La guerre de 14-18 a été certainement le plus grand tournant des temps modernes. Elle a été le passage du monde ancien au monde d’aujourd’hui. D’abord à cause de la mécanisation de la guerre ; à cause ensuite du déclin de l’Europe, comme celui de la France qui était en 1914, il faut le rappeler, l’une des deux premières puissances d’Europe et qu’elle a cessé définitivement d’être après.
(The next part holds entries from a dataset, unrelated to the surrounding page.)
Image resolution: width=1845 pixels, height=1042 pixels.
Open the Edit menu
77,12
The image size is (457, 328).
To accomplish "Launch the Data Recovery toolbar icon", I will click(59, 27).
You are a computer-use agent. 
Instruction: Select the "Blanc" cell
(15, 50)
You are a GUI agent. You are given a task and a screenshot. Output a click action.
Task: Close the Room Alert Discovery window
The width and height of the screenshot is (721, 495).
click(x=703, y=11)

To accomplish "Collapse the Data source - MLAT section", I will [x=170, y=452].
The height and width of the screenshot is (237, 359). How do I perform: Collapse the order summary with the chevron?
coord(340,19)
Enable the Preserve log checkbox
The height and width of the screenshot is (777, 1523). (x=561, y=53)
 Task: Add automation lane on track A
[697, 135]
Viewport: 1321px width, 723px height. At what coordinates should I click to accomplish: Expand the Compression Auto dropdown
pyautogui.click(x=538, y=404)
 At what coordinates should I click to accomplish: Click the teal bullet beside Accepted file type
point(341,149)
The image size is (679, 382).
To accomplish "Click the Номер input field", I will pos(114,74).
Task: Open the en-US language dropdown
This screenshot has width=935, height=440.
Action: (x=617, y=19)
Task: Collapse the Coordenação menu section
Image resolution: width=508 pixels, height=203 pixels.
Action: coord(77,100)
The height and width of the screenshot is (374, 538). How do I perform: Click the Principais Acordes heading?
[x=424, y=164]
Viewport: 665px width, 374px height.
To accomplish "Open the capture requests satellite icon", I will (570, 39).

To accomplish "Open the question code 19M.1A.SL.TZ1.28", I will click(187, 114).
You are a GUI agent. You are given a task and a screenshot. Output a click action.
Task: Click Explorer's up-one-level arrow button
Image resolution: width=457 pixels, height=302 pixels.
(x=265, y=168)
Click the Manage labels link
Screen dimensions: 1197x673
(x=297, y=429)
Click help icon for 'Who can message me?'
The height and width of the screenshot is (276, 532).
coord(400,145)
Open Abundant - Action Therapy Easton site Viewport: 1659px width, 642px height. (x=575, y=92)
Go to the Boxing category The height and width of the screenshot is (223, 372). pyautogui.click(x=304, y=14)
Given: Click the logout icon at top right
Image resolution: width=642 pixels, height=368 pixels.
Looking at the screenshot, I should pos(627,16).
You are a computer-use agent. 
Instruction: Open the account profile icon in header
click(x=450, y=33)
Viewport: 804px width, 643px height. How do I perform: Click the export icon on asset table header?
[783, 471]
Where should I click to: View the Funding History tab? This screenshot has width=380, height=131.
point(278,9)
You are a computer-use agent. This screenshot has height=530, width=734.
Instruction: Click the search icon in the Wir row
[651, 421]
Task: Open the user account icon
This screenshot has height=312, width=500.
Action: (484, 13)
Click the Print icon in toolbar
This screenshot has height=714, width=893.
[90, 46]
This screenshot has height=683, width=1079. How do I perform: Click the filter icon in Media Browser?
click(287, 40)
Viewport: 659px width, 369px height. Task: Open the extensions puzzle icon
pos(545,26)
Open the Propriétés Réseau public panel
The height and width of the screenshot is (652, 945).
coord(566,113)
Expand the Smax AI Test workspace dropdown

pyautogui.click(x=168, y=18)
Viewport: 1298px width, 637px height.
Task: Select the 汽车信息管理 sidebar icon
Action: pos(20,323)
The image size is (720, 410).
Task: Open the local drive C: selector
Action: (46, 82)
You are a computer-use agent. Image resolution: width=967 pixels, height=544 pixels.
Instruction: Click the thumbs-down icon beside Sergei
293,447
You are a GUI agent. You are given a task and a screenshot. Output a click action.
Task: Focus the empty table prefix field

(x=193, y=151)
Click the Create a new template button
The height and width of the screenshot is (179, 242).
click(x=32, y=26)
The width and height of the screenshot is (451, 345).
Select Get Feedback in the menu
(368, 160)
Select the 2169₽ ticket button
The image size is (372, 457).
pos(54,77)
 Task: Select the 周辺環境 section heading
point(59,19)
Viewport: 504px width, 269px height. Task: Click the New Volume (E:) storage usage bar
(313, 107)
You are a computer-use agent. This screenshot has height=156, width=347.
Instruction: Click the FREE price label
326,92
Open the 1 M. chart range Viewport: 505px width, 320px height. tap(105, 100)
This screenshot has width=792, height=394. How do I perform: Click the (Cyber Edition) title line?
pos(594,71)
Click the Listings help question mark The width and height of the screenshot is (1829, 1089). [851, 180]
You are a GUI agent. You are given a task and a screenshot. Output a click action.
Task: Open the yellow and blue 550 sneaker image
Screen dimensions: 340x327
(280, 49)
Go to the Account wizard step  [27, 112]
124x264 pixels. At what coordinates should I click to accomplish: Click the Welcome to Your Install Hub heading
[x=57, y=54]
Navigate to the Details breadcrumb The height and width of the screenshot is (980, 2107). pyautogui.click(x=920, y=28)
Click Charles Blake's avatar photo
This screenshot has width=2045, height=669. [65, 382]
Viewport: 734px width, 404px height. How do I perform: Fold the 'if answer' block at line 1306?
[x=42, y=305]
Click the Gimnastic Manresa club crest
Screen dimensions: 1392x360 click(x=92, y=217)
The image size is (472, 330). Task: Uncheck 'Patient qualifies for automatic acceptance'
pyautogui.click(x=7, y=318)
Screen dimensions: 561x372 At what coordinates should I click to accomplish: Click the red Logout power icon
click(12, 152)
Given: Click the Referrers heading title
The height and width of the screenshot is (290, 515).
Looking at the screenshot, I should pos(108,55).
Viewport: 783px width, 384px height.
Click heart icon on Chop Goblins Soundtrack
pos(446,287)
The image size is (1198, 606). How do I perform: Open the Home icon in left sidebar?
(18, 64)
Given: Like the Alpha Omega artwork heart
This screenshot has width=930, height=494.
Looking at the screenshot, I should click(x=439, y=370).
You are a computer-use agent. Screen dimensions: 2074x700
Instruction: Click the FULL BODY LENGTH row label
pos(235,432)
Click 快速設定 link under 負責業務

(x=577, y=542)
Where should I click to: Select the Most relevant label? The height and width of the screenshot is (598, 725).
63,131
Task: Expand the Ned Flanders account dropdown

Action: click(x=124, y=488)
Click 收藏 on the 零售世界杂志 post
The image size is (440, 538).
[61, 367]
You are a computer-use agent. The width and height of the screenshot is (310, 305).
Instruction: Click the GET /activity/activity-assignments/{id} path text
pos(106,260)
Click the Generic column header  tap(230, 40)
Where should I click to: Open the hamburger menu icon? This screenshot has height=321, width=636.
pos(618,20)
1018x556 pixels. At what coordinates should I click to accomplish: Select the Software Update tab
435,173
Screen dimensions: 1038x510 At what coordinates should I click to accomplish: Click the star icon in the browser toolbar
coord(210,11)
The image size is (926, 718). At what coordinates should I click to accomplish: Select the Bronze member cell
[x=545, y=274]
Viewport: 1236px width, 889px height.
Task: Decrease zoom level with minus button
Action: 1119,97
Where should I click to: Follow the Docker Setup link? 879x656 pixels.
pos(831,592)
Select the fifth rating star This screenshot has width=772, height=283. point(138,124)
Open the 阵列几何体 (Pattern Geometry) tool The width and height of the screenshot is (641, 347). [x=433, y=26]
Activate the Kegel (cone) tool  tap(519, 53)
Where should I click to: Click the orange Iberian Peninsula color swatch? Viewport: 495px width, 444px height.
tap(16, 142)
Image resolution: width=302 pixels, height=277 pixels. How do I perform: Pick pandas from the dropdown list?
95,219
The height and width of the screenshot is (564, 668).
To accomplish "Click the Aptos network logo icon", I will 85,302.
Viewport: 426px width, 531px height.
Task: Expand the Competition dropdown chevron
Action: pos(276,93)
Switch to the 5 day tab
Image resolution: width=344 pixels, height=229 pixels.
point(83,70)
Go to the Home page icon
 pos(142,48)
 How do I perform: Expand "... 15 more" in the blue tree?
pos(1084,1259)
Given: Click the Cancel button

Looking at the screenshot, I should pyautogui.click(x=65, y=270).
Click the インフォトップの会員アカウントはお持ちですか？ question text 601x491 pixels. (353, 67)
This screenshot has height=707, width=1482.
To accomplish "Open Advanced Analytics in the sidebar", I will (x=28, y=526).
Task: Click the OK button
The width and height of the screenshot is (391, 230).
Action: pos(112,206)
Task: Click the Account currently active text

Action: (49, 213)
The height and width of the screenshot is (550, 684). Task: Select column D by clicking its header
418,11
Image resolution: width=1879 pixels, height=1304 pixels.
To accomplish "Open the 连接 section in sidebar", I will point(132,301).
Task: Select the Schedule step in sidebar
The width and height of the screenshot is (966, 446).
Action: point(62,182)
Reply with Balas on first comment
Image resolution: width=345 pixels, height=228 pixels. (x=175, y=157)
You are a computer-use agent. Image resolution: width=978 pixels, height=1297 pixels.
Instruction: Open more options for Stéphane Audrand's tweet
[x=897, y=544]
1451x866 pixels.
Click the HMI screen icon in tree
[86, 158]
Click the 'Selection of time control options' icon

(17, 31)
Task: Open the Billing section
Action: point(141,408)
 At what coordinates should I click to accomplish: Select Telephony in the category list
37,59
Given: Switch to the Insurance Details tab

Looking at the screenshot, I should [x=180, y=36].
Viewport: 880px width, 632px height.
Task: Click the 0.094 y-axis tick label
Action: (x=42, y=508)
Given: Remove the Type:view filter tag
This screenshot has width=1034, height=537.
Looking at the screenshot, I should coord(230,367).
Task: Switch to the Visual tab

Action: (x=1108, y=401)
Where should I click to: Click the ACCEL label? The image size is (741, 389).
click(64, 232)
Cette guerre a permis ensuite l’apparition de puissances nouvelles, celle aussi du communisme qui n’aurait peut-être pas été possible en Russie sans cette guerre qui a annihilé tout contrepoids.

La guerre de 14-18 aura été, finalement, plus importante dans ses conséquences que la deuxième guerre mondiale de 39-45 malgré la dimension planétaire de cette dernière. Il faut en être conscient aujourd’hui. Le "devoir d’histoire", c’est aussi çà.

La guerre de 14-18 a été aussi le commencement de la brutalisation des sociétés européennes : dans des sociétés qui se “polissaient” depuis le XIX° siècle - hors les conquêtes coloniales - on a eu à faire à un retour très soudain des formes les plus extrêmes de la barbarie, amplifiées par les possibilités nouvelles qu’étaient l’aviation, les chars et aussi l’usage de nouveaux produits toxiques engendrant la mort.

Cette guerre a conduit à cette brutalisation, laquelle a abouti finalement à ces totalitarismes tels que le fascisme, le nazisme ou le stalinisme.

À propos de la guerre par elle-même, ce qui va différencier le XIX° siècle du XX°, c’est qu’au XIX°, les guerres en Europe avaient pour objectif essentiel de rééquilibrer les forces entre les nations. Mais après la guerre 14-18, la guerre ne sera plus faite pour empêcher la guerre par elle-même par un simple rééquilibrage des forces en présence sur un même continent, mais pour exterminer d’autres nations, sous couvert notamment d’idéologies naissantes. Ce sera la naissance de ces courants idéologiques sans frein, les plus puissants sur notre continent depuis l’idée révolutionnaire née en 1789.

Enfin, alors qu’auparavant les guerres s’arrêtaient dès que l’équilibre des forces était rétabli, les guerres nouvelles, elles, ne s’arrêtent plus. Au nom du totalitarisme conquérant qui les a déclenchées, au nom d’une idéologie révolutionnaire qui prend quelqu’ampleur, la guerre ne peut désormais s’arrêter que lorsque l’adversaire est totalement exterminé. Ce n’est désormais plus un simple rééquilibrage de forces.

C’est bien ce qui a changé dans le monde à partir de 14-18.

Cette guerre aura donc conduit à un tournant majeur dans la conscience des peuples, conscience qui marque désormais toutes nos générations, y compris celles de notre tout nouveau XXI° siècle.

Le "devoir d’histoire" est aujourd’hui une nécessité qu’il ne faudra jamais cesser de raviver si l’on veut maintenir la paix à travers le monde.